## WHAT TO PRODUCE
Take the records below from their first line to the line with "Open the #NewHampshire", and restate those lines word for word.
*** DATA FOR THE TASK
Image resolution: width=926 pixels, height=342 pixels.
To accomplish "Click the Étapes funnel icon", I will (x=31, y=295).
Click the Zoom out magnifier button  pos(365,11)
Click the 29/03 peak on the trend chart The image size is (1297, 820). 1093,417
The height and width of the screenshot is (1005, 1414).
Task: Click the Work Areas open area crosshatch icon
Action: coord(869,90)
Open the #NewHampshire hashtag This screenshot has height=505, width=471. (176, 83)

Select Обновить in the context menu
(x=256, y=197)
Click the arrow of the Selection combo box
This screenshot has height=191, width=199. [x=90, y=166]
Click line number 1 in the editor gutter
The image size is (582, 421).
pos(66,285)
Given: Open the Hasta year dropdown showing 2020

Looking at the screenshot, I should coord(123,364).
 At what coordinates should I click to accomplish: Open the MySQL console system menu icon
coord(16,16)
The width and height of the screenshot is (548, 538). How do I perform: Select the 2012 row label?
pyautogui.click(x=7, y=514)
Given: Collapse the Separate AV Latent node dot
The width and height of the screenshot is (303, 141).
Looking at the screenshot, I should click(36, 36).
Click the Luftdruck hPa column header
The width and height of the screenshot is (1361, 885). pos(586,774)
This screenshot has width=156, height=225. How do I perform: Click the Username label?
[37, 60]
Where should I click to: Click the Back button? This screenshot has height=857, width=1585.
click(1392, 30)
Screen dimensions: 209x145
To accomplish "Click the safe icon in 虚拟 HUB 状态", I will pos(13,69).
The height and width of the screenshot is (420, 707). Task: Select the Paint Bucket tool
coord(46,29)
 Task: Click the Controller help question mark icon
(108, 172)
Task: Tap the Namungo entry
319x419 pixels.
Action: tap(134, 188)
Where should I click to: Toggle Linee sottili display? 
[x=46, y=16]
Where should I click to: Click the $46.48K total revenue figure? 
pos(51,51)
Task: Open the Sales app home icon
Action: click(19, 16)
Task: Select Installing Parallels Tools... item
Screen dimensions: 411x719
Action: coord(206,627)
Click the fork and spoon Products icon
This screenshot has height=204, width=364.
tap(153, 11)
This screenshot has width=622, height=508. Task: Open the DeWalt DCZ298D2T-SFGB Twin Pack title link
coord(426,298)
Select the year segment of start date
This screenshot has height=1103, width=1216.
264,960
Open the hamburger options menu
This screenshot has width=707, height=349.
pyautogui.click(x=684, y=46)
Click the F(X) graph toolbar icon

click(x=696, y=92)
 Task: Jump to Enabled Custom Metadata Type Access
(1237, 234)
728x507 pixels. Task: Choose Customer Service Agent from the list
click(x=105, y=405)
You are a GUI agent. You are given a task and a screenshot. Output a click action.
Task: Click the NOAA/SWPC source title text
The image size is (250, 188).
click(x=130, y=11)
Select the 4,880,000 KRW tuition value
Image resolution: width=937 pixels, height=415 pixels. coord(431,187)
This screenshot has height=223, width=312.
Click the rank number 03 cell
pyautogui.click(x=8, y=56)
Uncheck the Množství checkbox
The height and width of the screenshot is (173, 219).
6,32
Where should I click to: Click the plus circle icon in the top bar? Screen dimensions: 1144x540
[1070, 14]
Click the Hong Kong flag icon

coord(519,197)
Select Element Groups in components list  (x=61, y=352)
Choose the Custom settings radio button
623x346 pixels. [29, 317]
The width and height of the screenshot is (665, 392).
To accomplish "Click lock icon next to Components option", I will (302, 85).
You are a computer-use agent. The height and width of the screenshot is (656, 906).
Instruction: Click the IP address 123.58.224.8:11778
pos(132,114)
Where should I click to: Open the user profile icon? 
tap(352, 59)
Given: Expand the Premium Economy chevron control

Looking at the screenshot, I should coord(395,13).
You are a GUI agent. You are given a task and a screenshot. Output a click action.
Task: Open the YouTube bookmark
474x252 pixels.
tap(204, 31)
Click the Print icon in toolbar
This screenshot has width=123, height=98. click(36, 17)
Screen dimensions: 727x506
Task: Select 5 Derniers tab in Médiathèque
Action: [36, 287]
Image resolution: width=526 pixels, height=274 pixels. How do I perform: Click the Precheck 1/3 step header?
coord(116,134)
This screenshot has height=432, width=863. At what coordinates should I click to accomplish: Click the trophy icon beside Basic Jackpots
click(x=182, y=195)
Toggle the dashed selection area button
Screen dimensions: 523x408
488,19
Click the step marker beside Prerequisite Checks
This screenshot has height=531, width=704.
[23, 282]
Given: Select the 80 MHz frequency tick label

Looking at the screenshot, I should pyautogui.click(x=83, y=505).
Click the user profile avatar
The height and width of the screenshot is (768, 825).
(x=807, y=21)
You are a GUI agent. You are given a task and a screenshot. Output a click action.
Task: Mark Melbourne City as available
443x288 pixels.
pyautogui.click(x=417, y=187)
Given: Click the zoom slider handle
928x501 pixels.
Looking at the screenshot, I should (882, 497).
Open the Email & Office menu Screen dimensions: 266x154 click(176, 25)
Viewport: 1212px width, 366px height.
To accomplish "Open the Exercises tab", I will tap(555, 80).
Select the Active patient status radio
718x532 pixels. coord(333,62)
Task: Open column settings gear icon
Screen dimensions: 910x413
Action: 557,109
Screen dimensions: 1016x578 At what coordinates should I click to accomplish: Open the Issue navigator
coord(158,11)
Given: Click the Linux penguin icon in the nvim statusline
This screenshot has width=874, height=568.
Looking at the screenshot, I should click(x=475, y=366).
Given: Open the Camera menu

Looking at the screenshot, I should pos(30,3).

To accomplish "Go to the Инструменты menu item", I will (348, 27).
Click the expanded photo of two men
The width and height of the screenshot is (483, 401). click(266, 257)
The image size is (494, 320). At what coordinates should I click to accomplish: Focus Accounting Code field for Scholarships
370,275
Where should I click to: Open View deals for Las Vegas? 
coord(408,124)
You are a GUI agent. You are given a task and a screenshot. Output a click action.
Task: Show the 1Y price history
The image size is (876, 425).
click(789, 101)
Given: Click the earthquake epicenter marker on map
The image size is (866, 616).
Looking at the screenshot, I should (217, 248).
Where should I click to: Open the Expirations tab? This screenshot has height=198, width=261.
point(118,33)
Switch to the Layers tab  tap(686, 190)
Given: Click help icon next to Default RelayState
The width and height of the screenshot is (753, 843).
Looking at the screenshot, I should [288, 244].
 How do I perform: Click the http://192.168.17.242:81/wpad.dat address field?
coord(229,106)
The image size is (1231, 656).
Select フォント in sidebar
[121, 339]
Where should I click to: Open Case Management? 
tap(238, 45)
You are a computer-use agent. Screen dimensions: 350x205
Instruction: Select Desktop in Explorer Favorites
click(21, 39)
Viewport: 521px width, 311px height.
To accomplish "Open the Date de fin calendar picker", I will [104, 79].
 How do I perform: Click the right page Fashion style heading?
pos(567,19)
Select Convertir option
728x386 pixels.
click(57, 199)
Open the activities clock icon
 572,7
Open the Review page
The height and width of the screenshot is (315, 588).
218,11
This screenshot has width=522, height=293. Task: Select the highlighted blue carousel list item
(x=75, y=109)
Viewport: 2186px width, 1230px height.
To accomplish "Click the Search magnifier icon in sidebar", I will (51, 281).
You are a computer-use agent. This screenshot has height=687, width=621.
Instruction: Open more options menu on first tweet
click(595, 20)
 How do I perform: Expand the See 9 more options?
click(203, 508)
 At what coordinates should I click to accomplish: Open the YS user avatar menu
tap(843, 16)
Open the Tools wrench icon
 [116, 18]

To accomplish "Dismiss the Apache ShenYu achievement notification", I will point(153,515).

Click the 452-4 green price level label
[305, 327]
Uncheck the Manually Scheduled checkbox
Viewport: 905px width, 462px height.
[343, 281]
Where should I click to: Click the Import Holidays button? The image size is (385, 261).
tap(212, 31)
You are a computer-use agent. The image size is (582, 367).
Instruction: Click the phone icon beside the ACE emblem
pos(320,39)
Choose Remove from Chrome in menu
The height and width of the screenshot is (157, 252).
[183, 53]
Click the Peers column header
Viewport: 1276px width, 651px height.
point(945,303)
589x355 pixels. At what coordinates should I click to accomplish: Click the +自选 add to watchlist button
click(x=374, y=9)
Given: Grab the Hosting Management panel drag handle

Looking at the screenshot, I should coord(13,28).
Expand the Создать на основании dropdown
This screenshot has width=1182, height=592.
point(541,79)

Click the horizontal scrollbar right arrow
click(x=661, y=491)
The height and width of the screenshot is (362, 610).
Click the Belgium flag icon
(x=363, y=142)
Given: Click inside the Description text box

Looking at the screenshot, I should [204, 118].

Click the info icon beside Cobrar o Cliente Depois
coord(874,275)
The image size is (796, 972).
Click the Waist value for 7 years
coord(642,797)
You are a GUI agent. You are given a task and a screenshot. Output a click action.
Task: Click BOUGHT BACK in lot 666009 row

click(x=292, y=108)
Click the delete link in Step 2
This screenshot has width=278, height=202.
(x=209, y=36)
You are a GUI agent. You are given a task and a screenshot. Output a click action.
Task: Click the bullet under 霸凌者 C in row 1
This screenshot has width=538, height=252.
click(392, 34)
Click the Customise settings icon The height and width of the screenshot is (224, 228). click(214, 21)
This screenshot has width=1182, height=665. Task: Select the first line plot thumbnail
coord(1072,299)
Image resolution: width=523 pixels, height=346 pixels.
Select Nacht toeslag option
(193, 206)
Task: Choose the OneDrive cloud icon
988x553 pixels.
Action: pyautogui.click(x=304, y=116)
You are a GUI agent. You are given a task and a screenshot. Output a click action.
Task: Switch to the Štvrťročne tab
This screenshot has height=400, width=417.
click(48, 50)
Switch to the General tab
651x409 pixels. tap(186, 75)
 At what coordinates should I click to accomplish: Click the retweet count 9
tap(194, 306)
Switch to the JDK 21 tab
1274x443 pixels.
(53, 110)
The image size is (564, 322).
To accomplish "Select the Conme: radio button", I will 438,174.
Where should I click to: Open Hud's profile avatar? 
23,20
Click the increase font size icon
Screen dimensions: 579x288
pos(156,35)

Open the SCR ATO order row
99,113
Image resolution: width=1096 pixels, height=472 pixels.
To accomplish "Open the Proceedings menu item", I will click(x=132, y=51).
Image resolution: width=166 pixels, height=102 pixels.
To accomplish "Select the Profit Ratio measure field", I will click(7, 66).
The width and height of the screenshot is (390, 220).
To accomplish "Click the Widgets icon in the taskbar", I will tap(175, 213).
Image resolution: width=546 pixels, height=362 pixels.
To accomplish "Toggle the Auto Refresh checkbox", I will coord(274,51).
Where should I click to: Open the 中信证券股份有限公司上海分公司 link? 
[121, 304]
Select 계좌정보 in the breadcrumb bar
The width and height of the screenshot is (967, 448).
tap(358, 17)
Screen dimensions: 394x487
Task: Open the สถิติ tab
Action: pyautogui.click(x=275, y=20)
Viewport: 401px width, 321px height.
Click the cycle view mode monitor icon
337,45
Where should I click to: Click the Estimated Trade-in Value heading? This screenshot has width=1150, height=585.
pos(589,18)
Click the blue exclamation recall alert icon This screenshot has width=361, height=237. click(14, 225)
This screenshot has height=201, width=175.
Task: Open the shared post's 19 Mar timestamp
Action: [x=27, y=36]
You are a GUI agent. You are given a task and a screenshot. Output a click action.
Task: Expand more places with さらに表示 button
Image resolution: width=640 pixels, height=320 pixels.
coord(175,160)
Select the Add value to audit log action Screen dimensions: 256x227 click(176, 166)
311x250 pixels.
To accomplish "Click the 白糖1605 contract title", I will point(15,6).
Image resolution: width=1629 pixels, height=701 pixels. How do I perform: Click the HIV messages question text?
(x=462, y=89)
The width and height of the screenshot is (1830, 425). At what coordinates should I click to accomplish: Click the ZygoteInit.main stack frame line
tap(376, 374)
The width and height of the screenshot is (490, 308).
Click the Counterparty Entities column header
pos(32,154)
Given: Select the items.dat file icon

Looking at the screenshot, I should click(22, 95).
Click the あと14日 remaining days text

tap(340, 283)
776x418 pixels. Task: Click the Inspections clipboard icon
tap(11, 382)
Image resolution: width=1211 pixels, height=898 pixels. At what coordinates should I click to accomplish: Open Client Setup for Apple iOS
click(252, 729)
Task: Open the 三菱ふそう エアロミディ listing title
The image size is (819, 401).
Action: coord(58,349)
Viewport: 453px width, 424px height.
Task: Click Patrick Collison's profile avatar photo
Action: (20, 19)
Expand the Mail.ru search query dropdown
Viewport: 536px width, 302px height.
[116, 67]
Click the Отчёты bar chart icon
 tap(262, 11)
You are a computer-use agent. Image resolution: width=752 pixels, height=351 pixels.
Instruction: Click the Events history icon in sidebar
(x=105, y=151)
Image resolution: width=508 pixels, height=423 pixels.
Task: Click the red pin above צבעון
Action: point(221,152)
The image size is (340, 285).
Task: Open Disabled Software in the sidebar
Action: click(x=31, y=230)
******
## RESPONSE TO THIS TASK
Image resolution: width=926 pixels, height=342 pixels.
To accomplish "Click the Étapes funnel icon", I will (x=31, y=295).
Click the Zoom out magnifier button  pos(365,11)
Click the 29/03 peak on the trend chart The image size is (1297, 820). 1093,417
The height and width of the screenshot is (1005, 1414).
Task: Click the Work Areas open area crosshatch icon
Action: coord(869,90)
Open the #NewHampshire hashtag This screenshot has height=505, width=471. (176, 83)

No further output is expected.